- **ASSIGNMENT**:
Look through the entries below and extract exactly the lines from the one containing "Select the YTD" through the one containing "Given: Close the 连接手机 dialog", ends included.

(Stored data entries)

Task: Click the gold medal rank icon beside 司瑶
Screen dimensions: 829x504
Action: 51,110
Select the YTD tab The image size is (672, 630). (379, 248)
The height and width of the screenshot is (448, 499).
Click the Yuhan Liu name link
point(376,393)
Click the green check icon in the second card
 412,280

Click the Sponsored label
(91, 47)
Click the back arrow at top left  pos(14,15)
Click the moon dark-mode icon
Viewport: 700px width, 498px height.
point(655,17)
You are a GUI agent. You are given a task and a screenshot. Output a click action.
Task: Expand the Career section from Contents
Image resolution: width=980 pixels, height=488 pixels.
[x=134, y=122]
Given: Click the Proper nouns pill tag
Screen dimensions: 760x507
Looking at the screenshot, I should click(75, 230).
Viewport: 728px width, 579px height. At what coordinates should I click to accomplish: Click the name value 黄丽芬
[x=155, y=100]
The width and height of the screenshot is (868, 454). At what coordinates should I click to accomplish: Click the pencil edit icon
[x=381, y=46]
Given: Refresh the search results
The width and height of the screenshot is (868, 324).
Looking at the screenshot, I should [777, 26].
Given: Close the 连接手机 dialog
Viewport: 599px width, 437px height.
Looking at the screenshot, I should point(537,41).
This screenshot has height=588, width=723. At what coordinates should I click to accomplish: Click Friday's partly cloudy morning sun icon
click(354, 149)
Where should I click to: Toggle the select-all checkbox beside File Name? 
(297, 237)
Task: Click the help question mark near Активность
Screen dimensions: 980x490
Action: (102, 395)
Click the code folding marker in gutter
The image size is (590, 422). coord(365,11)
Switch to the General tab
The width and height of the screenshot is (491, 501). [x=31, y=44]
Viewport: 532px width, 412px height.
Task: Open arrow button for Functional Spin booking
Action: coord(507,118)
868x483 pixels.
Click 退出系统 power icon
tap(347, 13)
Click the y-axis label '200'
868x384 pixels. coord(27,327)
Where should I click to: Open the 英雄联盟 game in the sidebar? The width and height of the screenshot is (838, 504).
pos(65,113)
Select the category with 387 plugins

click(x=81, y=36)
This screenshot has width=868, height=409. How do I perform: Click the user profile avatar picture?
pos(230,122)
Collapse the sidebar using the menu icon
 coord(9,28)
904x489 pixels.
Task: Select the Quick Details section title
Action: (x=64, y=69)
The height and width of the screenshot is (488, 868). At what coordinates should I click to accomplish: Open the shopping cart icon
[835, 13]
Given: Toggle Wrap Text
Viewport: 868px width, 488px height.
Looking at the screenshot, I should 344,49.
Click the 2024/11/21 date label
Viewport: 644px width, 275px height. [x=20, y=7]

- **ANSWER TO THE PROBLEM**:
Select the YTD tab The image size is (672, 630). (379, 248)
The height and width of the screenshot is (448, 499).
Click the Yuhan Liu name link
point(376,393)
Click the green check icon in the second card
 412,280

Click the Sponsored label
(91, 47)
Click the back arrow at top left  pos(14,15)
Click the moon dark-mode icon
Viewport: 700px width, 498px height.
point(655,17)
You are a GUI agent. You are given a task and a screenshot. Output a click action.
Task: Expand the Career section from Contents
Image resolution: width=980 pixels, height=488 pixels.
[x=134, y=122]
Given: Click the Proper nouns pill tag
Screen dimensions: 760x507
Looking at the screenshot, I should click(75, 230).
Viewport: 728px width, 579px height. At what coordinates should I click to accomplish: Click the name value 黄丽芬
[x=155, y=100]
The width and height of the screenshot is (868, 454). At what coordinates should I click to accomplish: Click the pencil edit icon
[x=381, y=46]
Given: Refresh the search results
The width and height of the screenshot is (868, 324).
Looking at the screenshot, I should [777, 26].
Given: Close the 连接手机 dialog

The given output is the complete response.